» SOURCE INFORMATION
================
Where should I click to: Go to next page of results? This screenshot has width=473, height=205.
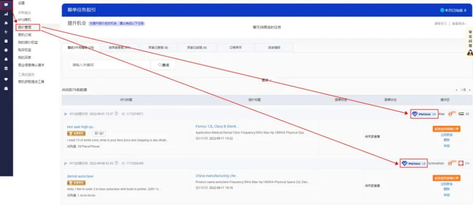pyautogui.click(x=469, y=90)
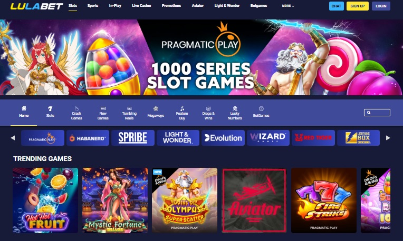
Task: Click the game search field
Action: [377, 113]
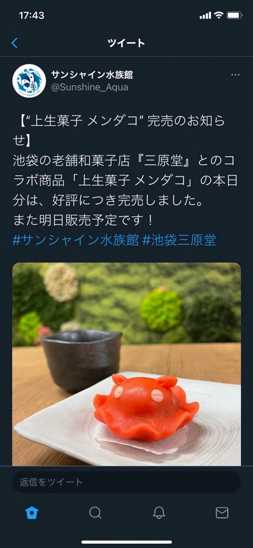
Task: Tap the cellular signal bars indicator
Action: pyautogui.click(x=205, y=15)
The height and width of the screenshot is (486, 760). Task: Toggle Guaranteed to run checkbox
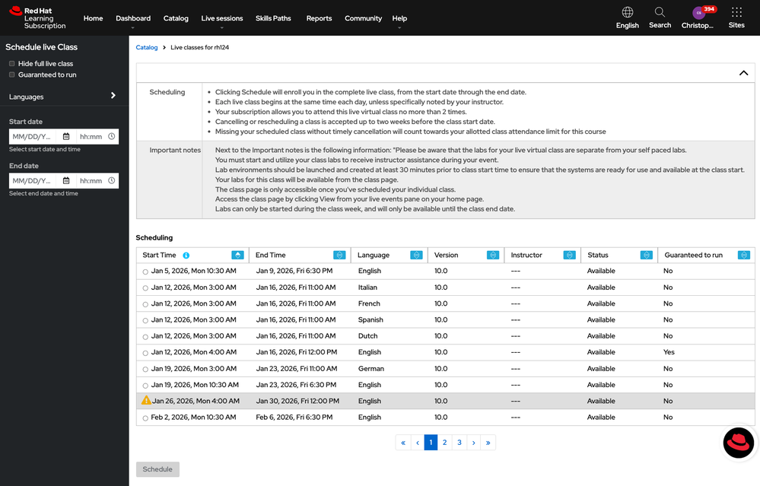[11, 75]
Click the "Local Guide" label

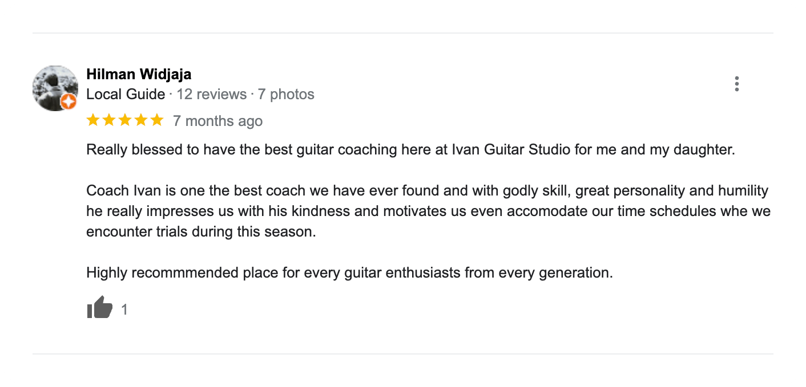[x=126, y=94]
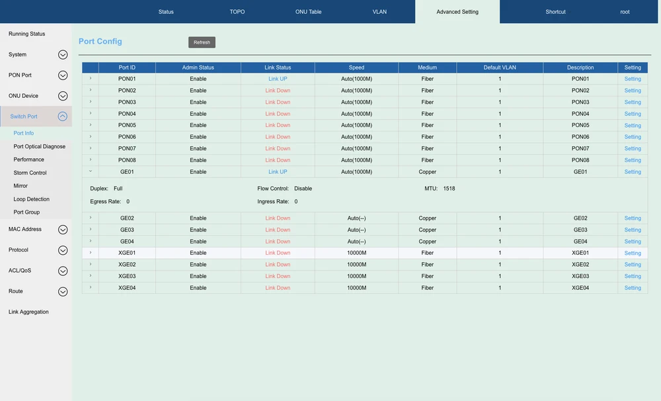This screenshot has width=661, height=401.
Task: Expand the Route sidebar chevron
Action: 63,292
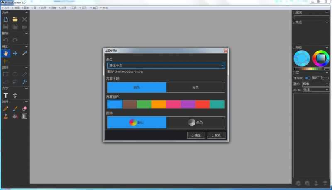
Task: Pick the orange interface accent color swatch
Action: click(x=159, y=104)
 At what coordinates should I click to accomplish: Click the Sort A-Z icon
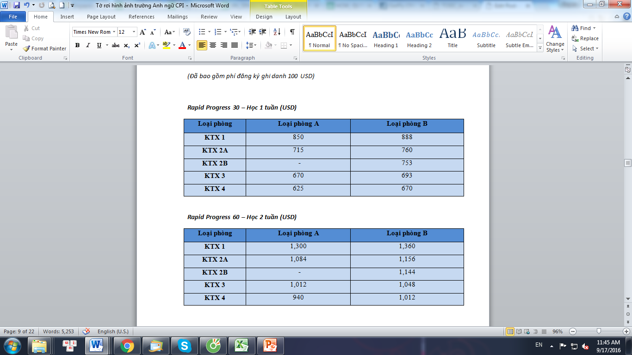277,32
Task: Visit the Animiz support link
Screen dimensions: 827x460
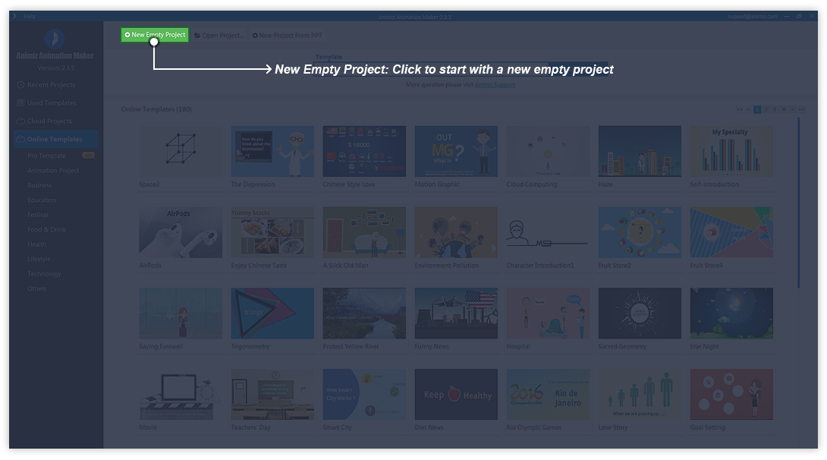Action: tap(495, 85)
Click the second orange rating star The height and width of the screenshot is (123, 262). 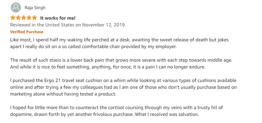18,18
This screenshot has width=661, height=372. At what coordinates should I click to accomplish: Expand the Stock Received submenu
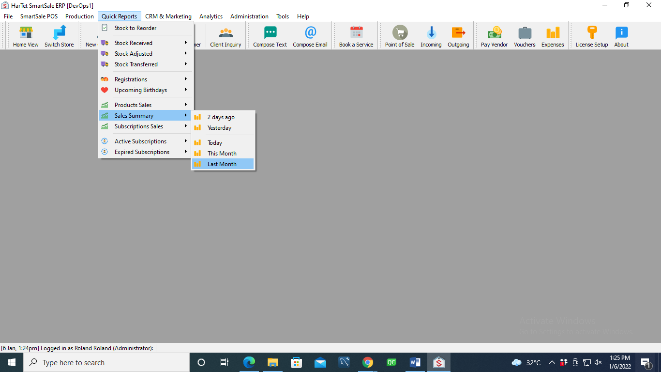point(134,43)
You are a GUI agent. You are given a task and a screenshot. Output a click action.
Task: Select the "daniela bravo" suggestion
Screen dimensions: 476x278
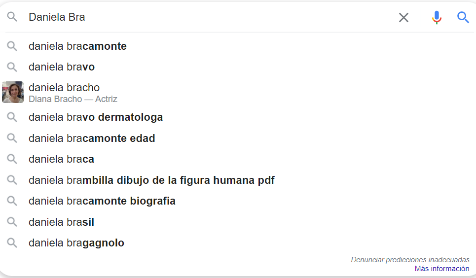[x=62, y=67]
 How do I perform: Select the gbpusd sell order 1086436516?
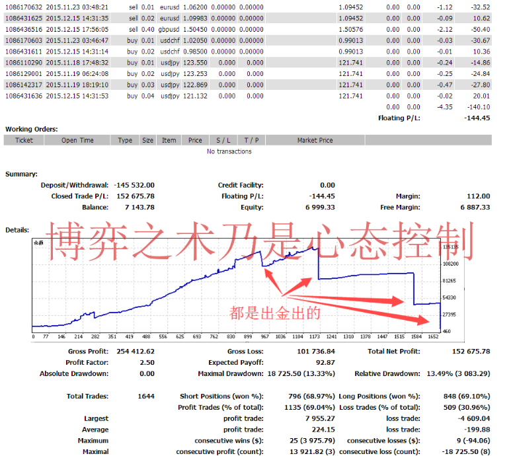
================
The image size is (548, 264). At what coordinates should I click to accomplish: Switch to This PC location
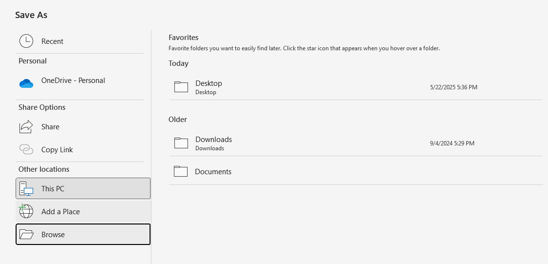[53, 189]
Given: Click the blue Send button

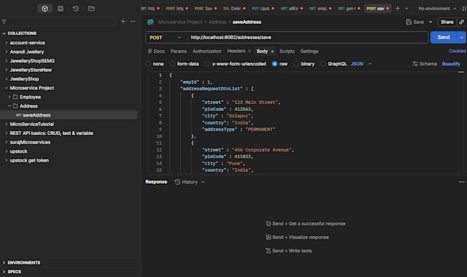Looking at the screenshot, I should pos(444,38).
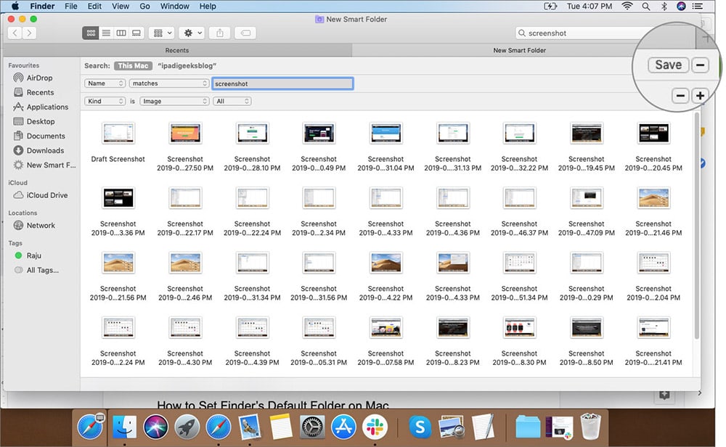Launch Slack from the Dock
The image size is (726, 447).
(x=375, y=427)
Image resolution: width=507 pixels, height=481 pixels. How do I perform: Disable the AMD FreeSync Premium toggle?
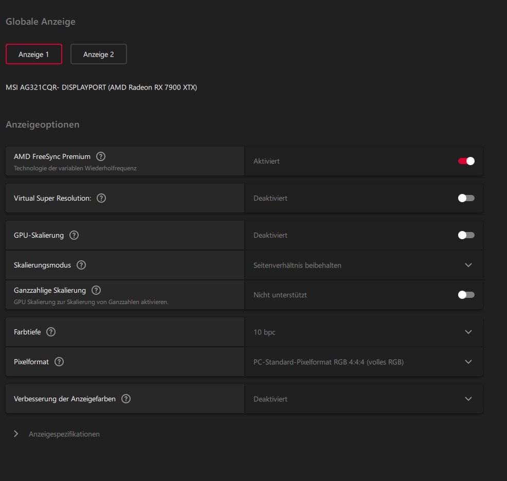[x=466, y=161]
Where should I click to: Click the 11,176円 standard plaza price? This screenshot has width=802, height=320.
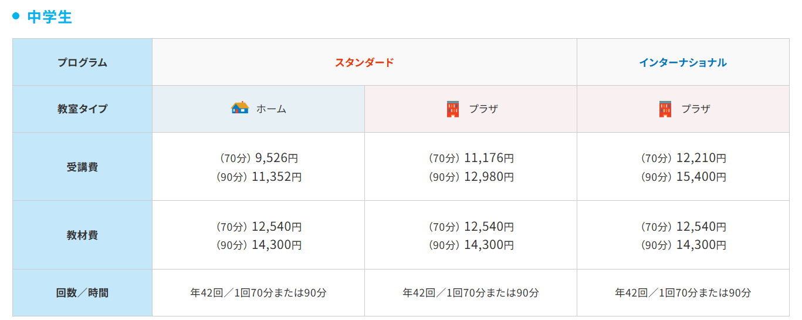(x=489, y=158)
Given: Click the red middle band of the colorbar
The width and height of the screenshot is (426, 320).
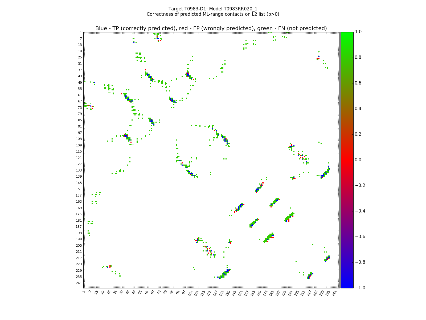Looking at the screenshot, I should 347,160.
================
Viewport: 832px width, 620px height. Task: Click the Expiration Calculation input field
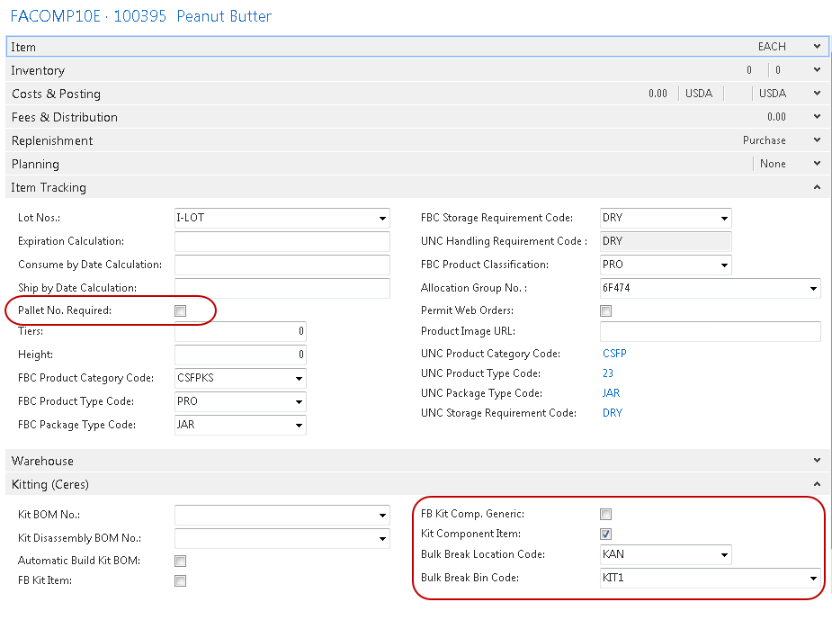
================
» TASK PROMPT
A single number is the answer: how many lines of the material contain "Select"?

» EXERCISE OUTPUT
2